June 04, 2026
Provided image/Dylan Wise/Little Movie Store
Little Movie Store already has over 20,000 DVDs, Blu-rays and VHS tapes in its rental library. Some of the titles are pictured above.
It's been over a decade since anyone in Philadelphia had occasion to use a Blockbuster card, or raid the racks of TLA Video. But movie lovers may soon have a new place to rent DVDs, Blu-rays and even VHS tapes.
Passyunk Square resident Dylan Wise is currently searching for a home for a new video rental shop. Little Movie Store promises the mostly bygone experience of picking a film off an actual shelf, paying a small fee to take it home and returning it to the same spot — where thousands more options await.
Wise, who plans to run the shop with his wife Keri, says they are in final negotiations on a storefront. The initial hope was to open by July 4, but the couple is now aiming for a late summer debut. They have already assembled a formidable library, built over the past year from estate sales, thrift shops, garage sales, Facebook Marketplace and eBay. Wise and his friend Nick Orsini also donated a good chunk of their personal collections to the cause. All together, it totals over 20,000 titles, an inventory that Wise hopes will "serve every type of movie fan."
"We don't want it to feel like it's too much of a cliquey club and you have to know this movie to like this movie," he said. "We're gonna carry the Criterion Collection and we're also gonna carry 'Ghost Rider 2: Spirit of Vengeance.' We're gonna carry it all."
Little Movie Store will use a membership model, allowing patrons to check out three movies at a time. They'll also get 10% off candy, popcorn, film-themed merchandise and select titles available for sale, plus a free movie on their birthdays.

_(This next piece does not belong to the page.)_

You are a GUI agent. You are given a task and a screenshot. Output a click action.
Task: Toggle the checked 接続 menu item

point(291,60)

Wise plans to host a "secret movie club" exclusively for his members. The club will gather to watch mystery films from the Little Movie Store collection, receiving only a vague hint like "thriller from the 2000s" before showtime. The screenings would focus on obscure or forgotten films from Hollywood history.

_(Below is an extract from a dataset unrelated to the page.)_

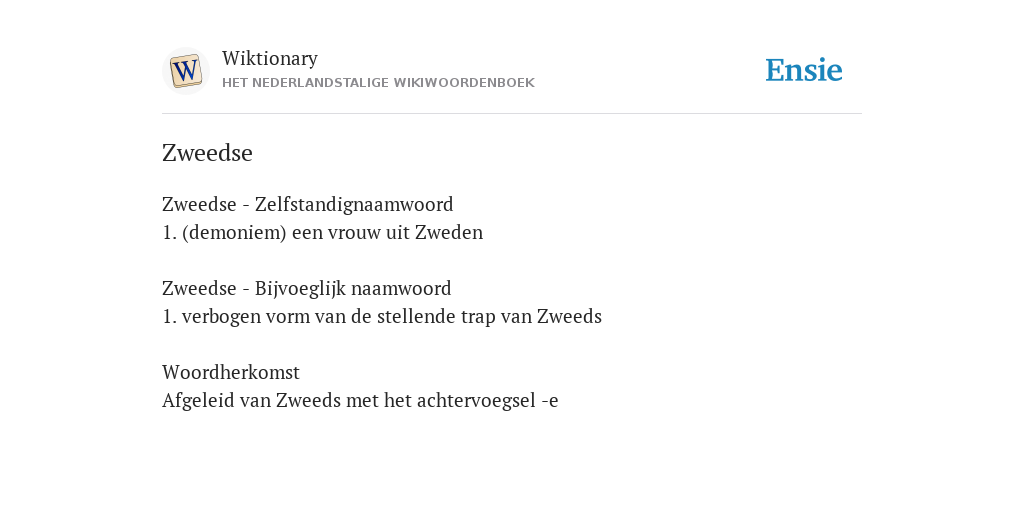Click Zweeds ending the stellende trap line
The width and height of the screenshot is (1024, 512).
569,317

"Something that we're hoping for is to let some of these movies that aren't 'Back to the Future' and aren't 'Star Wars' be given the time of day," Wise said.

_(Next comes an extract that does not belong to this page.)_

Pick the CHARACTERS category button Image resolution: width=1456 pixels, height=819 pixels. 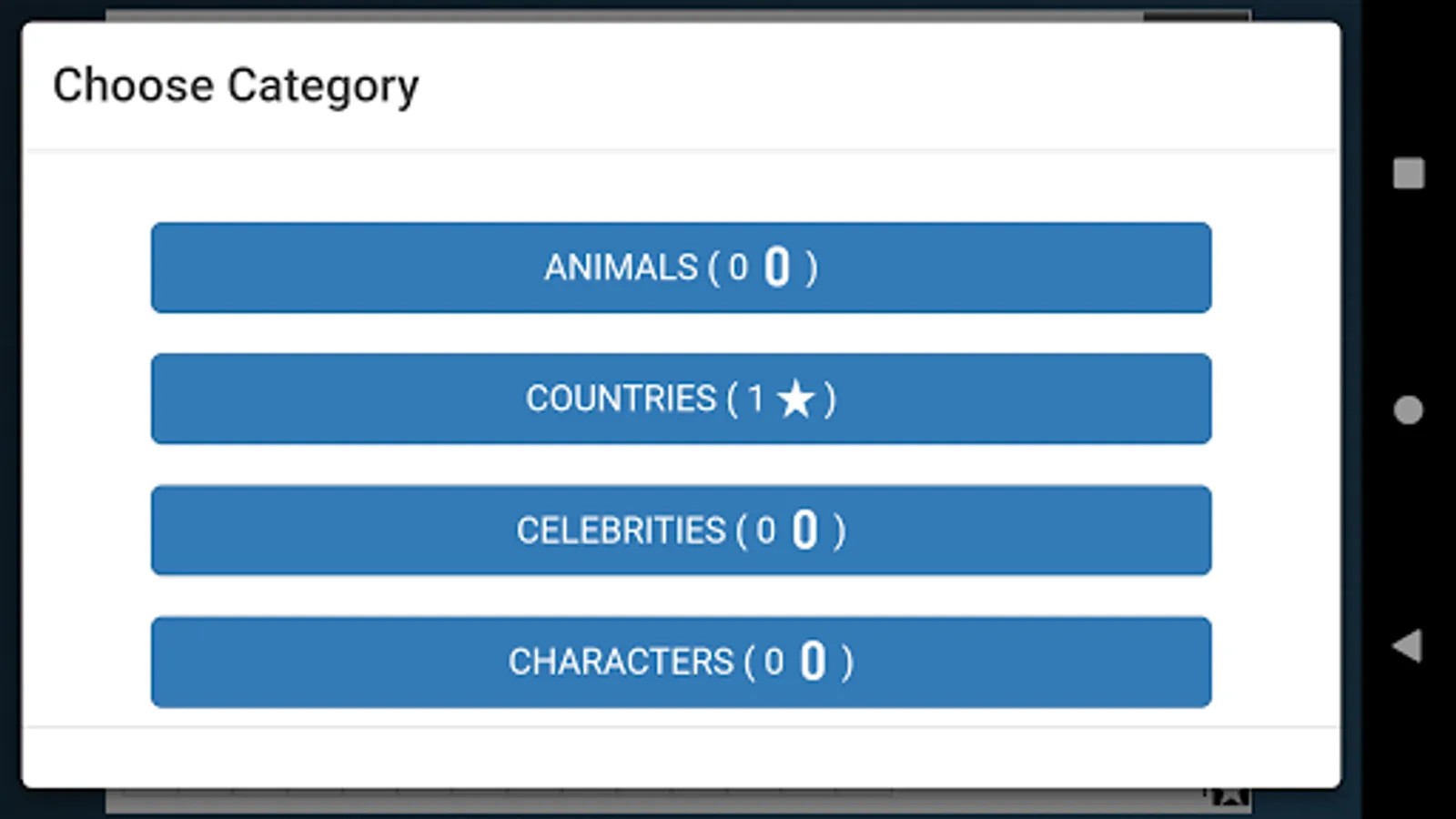click(681, 662)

Little Movie Store has been teasing its arrival on TikTok and Instagram, where Wise posts recommendations, trailers and VHS ASMR. Through these channels, he recently began soliciting followers for tape and disc donations to the rental library. Those who do will receive a free membership and get to recommend a title for display. Rather than staff picks, the shop will curate a shelf of community picks.
Opening a video store in 2026, when streaming is king, might seem counterintuitive. The last Blockbuster in Philly, located at 6801 Frankford Ave., closed in 2013. But there's a growing appetite for physical media. While DVD sales are continuing to decline — albeit not as dramatically as they once did — premium home video labels like the Criterion Collection are seeing growth. Barnes & Noble also reported "mid-double digit" spikes in movie sales earlier this year. Little Movie Store isn't even the first Philly shop to capitalize on this trend; Pop Culture Vulture, a collectibles shop that also rents out DVDs for $1.50 a pop, opened on South Street in 2024.
Wise attributes the shift to a growing disaffection with streaming services, where titles routinely disappear or jump to a competing platform. He remembers the overwhelming nostalgia he felt when he and Orsini visited the last remaining Blockbuster in the U.S. about a year ago — a pilgrimage to Bend, Oregon, that he credits with putting him on the Little Movie Store path. People want to hold or even be "surrounded by" the films they love, he said.
"Ten, 15 years ago, when vinyl started exploding again, my dad was like, what are you talking about?" Wise recalled. "You want to get the White Stripes on vinyl? That's insane. You could stream it on your phone. And I sort of feel the same way now about VHS, DVD, Blu-rays. I think people want to be able to own it."